Hardship

The Old Cross – AW Tozer

The old cross is a symbol of death. It stands for the abrupt, violent end of a human being. The man in Roman times who took up his cross and started down the road had already said good-bye to his friends. He was not coming back. He was going out to have it ended. The cross made no compromise, modified nothing, spared nothing; it slew all of the man, completely and for good. It did not try to keep on good terms with its victim. It struck cruel and hard, and when it had finished its work, the man was no more.

– AW Tozer –

The Reality of the Cross – Alexander Smellie

The cross which my Lord bids me take up and carry may assume different shapes. I may have to content myself with a lowly and narrow sphere, when I feel that I have capacities for much higher work. I may have to go on cultivating year after year, a field which seems to yield me no harvests whatsoever. I may be bidden to cherish kind and loving thoughts about someone who has wronged me—be bidden speak to him tenderly, and take his part against all who oppose him, and crown him with sympathy and succor. I may have to confess my Master amongst those who do not wish to be reminded of Him and His claims. I may be called to “move among my race, and show a glorious morning face,” when my heart is breaking.

There are many crosses, and every one of them is sore and heavy. None of them is likely to be sought out by me of my own accord. But never is Jesus so near me as when I lift my cross, and lay it submissively on my shoulder, and give it the welcome of a patient and unmurmuring spirit.

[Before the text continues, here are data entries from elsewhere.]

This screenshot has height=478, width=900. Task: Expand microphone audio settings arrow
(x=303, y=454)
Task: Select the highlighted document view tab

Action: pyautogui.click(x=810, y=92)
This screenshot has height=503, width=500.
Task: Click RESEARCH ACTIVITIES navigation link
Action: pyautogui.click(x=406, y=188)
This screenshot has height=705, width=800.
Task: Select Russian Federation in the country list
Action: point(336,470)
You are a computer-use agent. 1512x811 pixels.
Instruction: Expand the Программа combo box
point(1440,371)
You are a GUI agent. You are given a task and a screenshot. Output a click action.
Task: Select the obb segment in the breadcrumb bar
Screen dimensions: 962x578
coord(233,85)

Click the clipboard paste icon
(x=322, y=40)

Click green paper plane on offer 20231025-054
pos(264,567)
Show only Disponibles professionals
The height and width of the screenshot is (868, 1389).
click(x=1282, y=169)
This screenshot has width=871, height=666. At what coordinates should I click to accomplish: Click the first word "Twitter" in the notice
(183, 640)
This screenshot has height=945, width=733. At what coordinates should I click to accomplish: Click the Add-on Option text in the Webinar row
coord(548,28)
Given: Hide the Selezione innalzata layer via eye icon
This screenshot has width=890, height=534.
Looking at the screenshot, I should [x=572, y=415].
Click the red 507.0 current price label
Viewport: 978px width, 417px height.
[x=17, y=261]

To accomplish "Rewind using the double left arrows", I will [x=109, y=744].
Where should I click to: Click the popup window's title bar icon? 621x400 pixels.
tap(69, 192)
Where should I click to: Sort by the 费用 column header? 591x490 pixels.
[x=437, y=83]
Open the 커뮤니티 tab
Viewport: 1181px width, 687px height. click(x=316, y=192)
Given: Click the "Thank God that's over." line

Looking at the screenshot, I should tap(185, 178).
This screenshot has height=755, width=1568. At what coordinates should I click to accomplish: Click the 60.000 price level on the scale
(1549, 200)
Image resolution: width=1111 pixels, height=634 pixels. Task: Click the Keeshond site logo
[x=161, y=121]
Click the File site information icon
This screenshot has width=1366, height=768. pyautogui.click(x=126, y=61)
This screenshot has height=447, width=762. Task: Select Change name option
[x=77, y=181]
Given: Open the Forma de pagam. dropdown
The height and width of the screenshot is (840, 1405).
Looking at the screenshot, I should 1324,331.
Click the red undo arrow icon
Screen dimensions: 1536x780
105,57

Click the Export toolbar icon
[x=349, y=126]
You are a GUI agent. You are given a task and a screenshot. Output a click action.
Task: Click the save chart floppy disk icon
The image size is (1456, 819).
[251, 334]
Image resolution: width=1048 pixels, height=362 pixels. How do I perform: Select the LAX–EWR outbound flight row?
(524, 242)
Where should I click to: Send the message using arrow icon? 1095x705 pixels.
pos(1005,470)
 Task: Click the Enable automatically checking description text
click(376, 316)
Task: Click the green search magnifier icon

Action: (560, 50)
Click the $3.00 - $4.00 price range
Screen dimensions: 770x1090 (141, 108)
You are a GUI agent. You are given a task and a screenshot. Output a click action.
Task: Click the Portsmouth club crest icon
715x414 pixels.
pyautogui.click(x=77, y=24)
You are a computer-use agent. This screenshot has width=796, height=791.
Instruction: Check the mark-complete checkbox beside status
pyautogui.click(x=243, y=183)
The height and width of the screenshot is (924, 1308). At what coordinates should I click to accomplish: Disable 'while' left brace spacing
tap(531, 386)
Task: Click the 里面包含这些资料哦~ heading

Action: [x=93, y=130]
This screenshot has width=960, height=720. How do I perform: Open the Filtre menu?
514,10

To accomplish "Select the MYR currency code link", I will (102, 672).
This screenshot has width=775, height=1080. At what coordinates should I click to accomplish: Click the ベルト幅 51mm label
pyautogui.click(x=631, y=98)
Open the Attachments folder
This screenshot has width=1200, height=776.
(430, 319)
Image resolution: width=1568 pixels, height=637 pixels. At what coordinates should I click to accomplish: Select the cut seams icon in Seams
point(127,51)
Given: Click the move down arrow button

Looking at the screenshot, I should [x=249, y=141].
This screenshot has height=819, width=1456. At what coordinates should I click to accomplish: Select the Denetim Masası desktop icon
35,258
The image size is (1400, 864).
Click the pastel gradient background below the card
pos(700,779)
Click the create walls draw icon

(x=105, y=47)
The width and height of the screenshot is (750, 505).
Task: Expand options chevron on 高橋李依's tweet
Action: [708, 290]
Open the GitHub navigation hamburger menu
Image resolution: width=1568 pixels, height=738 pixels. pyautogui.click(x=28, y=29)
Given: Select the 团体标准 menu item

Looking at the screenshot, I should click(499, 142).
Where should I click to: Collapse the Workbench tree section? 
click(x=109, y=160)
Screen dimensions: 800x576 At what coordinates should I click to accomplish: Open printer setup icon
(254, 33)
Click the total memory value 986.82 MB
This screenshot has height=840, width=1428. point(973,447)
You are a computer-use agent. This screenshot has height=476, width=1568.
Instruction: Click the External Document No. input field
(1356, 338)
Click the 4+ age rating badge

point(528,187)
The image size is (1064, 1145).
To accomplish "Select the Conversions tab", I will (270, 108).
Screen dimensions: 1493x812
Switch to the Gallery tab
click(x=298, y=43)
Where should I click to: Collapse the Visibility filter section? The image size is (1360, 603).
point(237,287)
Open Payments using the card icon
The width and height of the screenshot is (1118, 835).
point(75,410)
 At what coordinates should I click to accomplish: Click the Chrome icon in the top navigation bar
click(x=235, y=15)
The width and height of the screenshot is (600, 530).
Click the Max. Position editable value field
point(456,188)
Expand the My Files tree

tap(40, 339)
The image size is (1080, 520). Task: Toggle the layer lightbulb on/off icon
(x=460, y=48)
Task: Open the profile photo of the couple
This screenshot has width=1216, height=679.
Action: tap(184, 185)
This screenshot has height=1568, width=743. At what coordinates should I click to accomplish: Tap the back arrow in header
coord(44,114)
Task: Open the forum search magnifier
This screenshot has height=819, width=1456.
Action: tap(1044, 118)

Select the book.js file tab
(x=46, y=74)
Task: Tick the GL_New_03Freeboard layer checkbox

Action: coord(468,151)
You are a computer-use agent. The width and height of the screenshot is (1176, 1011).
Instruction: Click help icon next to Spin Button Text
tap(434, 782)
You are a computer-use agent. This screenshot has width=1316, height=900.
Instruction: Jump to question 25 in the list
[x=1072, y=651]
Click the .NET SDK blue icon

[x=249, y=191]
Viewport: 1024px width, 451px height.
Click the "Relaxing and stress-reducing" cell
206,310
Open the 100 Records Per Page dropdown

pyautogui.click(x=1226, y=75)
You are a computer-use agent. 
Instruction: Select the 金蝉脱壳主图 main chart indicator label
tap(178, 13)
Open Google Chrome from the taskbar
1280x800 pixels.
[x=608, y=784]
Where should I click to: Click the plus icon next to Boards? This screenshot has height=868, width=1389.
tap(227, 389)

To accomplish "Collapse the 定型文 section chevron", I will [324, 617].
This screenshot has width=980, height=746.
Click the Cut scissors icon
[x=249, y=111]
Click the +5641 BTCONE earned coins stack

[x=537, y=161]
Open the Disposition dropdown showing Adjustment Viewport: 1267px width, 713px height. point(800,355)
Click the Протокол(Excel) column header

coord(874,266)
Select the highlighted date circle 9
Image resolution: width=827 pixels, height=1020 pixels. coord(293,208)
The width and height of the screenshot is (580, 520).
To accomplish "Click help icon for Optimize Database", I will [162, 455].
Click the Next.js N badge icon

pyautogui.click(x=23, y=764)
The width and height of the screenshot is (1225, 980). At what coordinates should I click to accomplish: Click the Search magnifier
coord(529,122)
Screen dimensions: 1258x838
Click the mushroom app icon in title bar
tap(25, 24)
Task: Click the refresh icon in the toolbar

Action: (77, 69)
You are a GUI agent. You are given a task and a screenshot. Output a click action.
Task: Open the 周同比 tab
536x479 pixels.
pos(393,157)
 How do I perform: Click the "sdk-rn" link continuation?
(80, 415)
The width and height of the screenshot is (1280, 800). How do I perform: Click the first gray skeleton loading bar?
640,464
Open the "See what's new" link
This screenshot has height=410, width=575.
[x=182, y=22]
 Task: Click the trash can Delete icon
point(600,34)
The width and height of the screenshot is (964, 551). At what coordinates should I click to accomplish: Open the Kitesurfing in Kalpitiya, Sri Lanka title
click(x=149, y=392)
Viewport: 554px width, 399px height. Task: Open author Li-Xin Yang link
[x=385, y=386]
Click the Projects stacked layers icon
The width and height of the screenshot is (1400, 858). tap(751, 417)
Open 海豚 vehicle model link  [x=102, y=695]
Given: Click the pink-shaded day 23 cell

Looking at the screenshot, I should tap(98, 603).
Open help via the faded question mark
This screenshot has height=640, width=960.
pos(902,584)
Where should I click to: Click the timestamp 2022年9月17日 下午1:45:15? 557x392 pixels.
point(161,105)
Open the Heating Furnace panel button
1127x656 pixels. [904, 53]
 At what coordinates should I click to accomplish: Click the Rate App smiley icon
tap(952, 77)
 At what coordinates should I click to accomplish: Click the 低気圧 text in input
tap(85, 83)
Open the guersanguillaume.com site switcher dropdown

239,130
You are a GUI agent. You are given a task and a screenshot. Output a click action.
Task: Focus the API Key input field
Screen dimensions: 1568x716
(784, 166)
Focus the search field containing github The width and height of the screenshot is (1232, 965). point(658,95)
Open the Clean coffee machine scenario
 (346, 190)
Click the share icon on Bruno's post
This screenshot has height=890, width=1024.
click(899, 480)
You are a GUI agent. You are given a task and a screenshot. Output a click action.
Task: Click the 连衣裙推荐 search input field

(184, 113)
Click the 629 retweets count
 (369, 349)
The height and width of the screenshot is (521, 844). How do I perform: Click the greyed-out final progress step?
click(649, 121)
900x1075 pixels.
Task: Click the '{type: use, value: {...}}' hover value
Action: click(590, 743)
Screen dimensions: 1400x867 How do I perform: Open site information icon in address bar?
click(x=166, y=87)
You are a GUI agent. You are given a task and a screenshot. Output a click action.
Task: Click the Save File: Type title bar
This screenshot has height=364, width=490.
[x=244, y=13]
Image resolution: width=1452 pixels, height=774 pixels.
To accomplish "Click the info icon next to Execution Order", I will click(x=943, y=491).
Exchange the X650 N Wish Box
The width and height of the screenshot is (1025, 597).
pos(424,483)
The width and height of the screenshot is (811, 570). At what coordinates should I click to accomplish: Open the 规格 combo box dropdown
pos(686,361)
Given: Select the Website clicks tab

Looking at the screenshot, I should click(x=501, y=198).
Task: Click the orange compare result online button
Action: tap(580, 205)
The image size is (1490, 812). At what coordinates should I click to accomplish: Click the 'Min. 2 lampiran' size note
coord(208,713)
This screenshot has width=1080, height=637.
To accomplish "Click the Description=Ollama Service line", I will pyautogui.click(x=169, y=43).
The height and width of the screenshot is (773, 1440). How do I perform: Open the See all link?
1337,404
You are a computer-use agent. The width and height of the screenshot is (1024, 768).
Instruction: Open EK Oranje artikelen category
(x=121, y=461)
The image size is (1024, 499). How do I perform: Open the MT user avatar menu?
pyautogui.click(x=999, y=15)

He draws close, to ripen my wisdom, to deepen my peace, to increase my courage, to augment my power to be of use to others, through the very experience which is so grievous and distressing, and then—as I read on the seal of one of those Scottish Covenanters whom Claverhouse imprisoned on the lonely Bass, with the sea surging and sobbing round—I grow under the load.

– Alexander Smellie –

Pressed Into Living a Christ-life Outpoured – Lettie Cowman

Pressed out of measure and pressed to all length;
Pressed so intensely it seems, beyond strength;
Pressed in the body and pressed in the soul,
Pressed in the mind till the dark surges roll.
Pressure by foes, and a pressure from friends.
Pressure on pressure, till life nearly ends.
Pressed into knowing no helper but God;
Pressed into loving the staff and the rod.
Pressed into liberty where nothing clings;
Pressed into faith for impossible things.
Pressed into living a life in the Lord,
Pressed into living a Christ-life outpoured.

– Lettie Cowman –

Not Asked to Preach – John Wesley

From the journals of John Wesley:

  • Sunday a.m., May 5 – Preached in St. Ann’s; was asked not to come back any more.
  • Sunday p.m., May 5 – Preached at St. John’s; deacons said, ‘Get out and stay out.’
  • Sunday a.m., May 12 – Preached at St. Jude’s; can’t go back there either.
  • Sunday p.m., May 12 – Preached at St. George’s; kicked out again.
  • Sunday a.m., May 19 – Preached at St. Somebody Else’s; deacons called a special meeting and said I couldn’t return.
  • Sunday p.m., May 19 – Preached on the street; kicked off the street.
  • Sunday a.m., May 26 – Preached out in a meadow; chased out of meadow when a bull was turned loose during the service.
  • Sunday a.m., June 2 – Preached out at the edge of town; kicked off the highway.
  • Sunday p.m., June 2 – Afternoon service, preached in pasture; 10,000 people came.

– John Wesley –

The Joy of Trials and Struggles – John Flavel

Have we not with joy observed how those very things that sense and reason tell us are opposite to our happiness have been the most blessed instruments to promote it! How has God blessed crosses to mortify corruption, wants to kill our wantonness, disappointments to wean us from the world! O we little think how comfortable those things will be in the review, which are so burdensome to present sense!

– John Flavel –
from The Mystery of Providence, 1678

Suffering a Little – Thomas Watson

“After ye have suffered a while” (1 Peter 5:10), or as it is in the Greek, “a little.” Our sufferings may be lasting, not everlasting.